======== Given text

Wednesday, March 10th 2021, 10:24 pm
Some of the biggest A-list names in Hollywood – DiCaprio, DeNiro, Scorsese - will begin shooting the big budget “Killers of the Flower Moon” in Oklahoma in the next few months, but that's not the only movie magic being made in Oklahoma.
According to the movers and shakers in the Oklahoma Film Industry, the scene is set for a blockbuster.
Richard Janes, an Emmy winning producer who formerly worked for Disney and his wife Amy Janes, a documentary film maker who was with Paramount moved to Oklahoma from Hollywood on a whim.
“Fell in love, stayed here for three days and moved three months later,” Amy said.
“We love Oklahoma,” Richard said.
Here they met Melodie Garneau, a former Air Force medic and owner of the Paramount OKC. She had been looking for some time for a place to build a sound stage. She introduced them to Lt. Governor Matt Pinnell, who works closely with the Oklahoma Film and Music Office, pitching movies for the state.
“They call it show business for a reason,” Pinnell said.
Right now, the movie business is big business worth billions of dollars for the state - and the stars have aligned for action. Streaming services all need content and lots of it. The challenge was getting industry big wigs to turn their lens on Oklahoma. But then COVID-19 hit, and Governor Stitt named the film industry an essential business.
“Because of the pandemic, so many of the filming capitols have shut down,” said Richard. “And what that’s meant is for a period of time this past year, Oklahoma became the number one filming state in the country.”
The Reagan biopic shot in Guthrie was one of the first movies shot in the U.S. during the pandemic and the film keeps rolling. Oklahoma's landscape is currently dotted with film sets. According to the Oklahoma Film Commission, there are at least 12 active productions with a total of 20 movies and TV shows scheduled to shoot between now and mid-summer.

================
======== Record extracts

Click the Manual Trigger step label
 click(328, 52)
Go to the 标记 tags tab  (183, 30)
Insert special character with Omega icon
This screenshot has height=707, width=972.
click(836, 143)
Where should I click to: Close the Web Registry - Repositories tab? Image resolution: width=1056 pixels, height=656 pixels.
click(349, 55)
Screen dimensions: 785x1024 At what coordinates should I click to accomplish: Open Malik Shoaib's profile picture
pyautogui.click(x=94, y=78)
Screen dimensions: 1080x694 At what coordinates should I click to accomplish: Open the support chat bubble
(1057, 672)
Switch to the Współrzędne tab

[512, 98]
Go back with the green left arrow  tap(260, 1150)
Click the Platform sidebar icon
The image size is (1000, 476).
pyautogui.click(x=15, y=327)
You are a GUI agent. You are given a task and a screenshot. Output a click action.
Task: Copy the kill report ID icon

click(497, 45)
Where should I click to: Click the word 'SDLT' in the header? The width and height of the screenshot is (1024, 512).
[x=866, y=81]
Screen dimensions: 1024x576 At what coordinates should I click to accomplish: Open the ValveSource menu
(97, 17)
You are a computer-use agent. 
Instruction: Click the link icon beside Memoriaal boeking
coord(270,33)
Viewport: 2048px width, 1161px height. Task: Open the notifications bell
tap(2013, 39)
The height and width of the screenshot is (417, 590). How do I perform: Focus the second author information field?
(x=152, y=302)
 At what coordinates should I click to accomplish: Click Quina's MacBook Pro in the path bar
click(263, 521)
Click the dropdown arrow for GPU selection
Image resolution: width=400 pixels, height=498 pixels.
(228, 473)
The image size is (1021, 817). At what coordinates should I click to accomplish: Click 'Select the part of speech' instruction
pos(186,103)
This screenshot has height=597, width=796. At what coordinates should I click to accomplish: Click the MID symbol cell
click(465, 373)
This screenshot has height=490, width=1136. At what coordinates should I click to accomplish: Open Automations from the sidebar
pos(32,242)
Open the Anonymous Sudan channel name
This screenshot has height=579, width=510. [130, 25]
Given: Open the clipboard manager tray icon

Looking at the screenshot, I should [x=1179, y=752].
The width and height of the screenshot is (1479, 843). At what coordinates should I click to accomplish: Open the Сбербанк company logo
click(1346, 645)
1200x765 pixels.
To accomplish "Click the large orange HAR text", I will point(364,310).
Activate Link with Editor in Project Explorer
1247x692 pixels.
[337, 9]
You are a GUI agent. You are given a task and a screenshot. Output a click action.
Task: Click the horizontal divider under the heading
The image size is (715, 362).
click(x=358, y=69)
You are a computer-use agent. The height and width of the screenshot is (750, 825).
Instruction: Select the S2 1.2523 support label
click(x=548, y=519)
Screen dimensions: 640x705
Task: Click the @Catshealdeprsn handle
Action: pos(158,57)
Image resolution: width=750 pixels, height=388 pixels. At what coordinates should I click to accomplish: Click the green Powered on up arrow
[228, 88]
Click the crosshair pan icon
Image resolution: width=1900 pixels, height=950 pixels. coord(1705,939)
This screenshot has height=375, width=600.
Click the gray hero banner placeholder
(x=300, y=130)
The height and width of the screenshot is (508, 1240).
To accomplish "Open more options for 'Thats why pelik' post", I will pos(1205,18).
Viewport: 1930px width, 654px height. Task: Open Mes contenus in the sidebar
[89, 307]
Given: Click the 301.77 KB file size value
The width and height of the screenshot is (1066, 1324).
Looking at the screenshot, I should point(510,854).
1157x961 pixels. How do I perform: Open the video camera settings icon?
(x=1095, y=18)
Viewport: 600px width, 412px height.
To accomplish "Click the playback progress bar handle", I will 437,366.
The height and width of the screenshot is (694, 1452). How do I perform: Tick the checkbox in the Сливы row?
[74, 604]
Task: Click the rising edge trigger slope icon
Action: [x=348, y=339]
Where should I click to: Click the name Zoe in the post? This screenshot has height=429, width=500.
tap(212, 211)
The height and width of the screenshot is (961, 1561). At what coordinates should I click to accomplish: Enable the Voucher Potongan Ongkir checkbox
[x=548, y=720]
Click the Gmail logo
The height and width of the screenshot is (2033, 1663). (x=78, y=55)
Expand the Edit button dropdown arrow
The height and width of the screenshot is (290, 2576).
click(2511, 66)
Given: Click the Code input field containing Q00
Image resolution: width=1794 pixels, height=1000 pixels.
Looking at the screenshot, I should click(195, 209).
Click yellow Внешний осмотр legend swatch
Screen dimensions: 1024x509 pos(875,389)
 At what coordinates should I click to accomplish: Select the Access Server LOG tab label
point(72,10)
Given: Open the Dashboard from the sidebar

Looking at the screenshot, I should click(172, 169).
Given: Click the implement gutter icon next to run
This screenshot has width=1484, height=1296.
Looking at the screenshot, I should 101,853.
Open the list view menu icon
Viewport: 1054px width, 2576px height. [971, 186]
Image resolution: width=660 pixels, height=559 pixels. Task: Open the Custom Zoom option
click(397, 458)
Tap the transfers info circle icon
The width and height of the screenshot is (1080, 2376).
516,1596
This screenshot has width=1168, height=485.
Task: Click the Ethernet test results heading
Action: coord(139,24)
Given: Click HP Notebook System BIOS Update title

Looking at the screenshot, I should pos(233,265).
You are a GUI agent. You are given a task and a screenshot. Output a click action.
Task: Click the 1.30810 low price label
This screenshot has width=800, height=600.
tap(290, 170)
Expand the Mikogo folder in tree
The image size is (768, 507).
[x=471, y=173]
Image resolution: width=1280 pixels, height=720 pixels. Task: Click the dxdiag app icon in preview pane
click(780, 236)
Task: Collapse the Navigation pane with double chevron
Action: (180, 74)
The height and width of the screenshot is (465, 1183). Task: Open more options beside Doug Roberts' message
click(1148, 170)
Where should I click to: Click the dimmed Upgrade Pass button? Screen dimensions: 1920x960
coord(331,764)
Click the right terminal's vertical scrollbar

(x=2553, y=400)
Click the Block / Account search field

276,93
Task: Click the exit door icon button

================

- What you are asked to do
Please copy the part of the article on Oklahoma's film industry from "Right now, the" to "an essential business." word for word.

- Solution for this exercise
Right now, the movie business is big business worth billions of dollars for the state - and the stars have aligned for action. Streaming services all need content and lots of it. The challenge was getting industry big wigs to turn their lens on Oklahoma. But then COVID-19 hit, and Governor Stitt named the film industry an essential business.